● WORK TO COMPLETE
Which lines of the material contain the word "will"? Show each one.
------ RECORDS FOR THE TASK ------
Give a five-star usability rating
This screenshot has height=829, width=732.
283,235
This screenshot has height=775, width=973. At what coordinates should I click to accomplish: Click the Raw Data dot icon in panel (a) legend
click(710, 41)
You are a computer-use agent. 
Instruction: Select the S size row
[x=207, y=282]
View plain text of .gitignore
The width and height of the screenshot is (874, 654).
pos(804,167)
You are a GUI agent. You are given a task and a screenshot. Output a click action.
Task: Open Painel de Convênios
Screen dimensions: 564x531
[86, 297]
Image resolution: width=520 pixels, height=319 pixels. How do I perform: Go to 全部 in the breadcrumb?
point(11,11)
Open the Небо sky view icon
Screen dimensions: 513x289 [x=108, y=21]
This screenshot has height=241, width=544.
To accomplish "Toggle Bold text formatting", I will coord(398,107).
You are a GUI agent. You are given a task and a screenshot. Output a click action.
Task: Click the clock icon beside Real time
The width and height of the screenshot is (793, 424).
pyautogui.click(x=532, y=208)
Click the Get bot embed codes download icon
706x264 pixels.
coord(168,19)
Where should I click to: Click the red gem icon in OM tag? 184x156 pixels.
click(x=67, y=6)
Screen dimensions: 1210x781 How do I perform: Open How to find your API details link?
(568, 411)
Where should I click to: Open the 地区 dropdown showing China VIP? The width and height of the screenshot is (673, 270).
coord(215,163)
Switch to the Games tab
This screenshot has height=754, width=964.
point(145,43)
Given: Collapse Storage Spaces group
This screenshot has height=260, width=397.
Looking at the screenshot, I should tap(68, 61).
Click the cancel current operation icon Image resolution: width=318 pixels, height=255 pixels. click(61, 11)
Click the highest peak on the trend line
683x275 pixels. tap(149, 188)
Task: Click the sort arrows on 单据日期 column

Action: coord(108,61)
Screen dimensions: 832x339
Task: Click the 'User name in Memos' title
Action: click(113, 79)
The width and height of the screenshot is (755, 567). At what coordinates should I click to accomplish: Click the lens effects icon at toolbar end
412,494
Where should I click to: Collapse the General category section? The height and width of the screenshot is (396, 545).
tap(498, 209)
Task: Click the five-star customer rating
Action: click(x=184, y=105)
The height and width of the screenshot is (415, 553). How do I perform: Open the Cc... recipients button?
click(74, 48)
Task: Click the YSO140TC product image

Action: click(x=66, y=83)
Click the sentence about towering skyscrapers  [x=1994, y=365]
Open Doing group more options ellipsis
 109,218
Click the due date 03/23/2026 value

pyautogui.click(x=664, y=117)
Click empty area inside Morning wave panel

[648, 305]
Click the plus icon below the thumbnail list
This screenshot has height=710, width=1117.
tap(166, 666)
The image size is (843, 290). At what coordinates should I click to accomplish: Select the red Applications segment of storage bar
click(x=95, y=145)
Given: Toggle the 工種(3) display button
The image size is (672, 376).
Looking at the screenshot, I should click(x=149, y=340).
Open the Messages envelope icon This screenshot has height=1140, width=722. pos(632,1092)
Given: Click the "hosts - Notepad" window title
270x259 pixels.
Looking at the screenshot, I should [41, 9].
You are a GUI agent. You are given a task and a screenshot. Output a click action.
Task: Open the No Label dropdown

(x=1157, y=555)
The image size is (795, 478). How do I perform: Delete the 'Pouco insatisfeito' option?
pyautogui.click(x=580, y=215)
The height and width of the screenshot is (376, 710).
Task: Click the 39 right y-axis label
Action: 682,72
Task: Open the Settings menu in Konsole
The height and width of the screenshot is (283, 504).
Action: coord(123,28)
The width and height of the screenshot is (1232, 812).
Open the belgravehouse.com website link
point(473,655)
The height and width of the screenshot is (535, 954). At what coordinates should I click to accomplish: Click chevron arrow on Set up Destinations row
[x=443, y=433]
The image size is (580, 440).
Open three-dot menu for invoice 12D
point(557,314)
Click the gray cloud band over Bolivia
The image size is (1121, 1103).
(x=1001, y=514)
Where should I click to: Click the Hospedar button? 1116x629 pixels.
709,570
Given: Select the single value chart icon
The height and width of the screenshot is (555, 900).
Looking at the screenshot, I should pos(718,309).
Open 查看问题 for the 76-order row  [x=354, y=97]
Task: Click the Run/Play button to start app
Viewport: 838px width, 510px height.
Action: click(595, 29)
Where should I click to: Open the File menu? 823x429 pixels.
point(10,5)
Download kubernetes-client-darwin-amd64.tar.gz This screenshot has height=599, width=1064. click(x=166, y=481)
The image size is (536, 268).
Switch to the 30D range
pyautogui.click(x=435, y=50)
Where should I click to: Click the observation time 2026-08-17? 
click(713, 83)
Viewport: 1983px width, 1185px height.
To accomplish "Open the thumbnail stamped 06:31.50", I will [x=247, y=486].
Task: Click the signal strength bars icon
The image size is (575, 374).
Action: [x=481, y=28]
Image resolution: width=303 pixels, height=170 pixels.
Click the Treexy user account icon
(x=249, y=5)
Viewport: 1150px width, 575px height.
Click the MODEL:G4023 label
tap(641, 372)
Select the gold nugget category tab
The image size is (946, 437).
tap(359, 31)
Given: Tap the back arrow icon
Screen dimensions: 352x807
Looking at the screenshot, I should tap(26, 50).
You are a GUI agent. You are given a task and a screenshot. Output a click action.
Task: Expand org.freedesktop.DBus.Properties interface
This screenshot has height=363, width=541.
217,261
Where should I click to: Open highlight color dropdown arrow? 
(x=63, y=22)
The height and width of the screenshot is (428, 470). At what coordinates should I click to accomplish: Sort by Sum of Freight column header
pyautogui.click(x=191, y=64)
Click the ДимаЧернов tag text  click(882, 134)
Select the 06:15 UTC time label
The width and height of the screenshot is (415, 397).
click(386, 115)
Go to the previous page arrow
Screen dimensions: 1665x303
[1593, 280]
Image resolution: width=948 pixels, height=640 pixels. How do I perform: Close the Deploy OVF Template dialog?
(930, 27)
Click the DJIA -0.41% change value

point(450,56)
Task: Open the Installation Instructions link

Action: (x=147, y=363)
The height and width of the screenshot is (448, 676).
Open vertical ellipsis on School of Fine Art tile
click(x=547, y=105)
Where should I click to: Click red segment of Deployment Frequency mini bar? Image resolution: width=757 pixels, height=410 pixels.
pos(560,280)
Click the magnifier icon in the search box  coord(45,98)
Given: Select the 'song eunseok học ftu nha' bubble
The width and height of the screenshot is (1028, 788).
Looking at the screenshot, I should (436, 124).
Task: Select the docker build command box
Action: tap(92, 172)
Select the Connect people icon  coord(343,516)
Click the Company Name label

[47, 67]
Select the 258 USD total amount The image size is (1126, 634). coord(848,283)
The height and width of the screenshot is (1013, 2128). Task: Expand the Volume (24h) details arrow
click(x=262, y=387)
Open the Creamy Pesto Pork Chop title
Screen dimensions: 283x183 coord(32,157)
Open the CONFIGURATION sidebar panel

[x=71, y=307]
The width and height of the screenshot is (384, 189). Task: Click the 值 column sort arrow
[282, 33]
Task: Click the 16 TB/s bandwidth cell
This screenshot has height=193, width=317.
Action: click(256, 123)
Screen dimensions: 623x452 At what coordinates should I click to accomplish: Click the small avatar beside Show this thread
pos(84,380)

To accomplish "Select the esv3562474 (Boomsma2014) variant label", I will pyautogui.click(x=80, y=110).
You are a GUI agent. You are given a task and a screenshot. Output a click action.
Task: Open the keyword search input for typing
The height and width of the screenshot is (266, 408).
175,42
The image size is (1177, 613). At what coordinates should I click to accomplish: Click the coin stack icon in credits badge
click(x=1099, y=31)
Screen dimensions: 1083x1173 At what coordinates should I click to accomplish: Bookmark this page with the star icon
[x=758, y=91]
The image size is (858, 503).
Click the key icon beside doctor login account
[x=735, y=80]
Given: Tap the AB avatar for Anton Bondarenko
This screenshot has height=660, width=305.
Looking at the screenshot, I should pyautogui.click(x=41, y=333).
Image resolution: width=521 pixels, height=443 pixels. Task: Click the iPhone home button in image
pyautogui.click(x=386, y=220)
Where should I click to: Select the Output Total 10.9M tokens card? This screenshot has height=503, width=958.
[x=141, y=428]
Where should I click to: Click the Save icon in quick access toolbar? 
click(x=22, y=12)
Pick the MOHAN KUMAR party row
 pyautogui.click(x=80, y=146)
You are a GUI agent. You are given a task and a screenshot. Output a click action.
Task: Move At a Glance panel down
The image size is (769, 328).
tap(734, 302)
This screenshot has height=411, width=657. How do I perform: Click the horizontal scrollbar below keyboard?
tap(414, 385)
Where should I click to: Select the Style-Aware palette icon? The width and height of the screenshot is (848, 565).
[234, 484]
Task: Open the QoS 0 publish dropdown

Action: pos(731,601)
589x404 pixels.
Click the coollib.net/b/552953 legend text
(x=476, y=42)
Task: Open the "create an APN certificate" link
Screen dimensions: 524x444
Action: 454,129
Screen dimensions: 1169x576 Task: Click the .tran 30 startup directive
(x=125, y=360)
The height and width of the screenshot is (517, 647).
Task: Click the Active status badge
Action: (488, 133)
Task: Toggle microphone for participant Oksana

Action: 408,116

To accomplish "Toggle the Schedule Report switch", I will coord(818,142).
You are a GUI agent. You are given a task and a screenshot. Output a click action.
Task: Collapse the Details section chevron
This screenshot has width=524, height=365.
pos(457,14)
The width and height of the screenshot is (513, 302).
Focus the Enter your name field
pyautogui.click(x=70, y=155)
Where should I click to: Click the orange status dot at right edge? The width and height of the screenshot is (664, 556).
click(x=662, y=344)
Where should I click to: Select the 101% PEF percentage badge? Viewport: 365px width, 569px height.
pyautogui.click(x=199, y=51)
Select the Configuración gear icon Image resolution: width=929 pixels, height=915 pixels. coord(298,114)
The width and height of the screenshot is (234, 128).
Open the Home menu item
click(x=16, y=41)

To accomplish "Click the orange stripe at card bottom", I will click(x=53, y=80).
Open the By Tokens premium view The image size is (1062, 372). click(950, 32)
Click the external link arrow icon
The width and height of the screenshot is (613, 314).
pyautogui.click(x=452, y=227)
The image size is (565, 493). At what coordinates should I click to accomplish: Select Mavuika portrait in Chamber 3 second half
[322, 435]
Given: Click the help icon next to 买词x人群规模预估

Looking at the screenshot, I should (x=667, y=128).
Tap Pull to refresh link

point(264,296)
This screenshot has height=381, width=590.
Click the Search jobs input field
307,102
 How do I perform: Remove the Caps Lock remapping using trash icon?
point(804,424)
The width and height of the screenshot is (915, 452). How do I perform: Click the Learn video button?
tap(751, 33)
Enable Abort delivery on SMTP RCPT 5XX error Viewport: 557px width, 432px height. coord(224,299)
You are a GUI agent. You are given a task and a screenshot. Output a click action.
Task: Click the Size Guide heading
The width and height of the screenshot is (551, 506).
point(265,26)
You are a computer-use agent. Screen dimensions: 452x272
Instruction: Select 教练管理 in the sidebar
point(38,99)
------
● TASK RESULT
To accomplish "Toggle Bold text formatting", I will coord(398,107).
To accomplish "Open the thumbnail stamped 06:31.50", I will [x=247, y=486].
To accomplish "Select the esv3562474 (Boomsma2014) variant label", I will pyautogui.click(x=80, y=110).
To accomplish "Toggle the Schedule Report switch", I will coord(818,142).
To accomplish "Click the orange stripe at card bottom", I will click(x=53, y=80).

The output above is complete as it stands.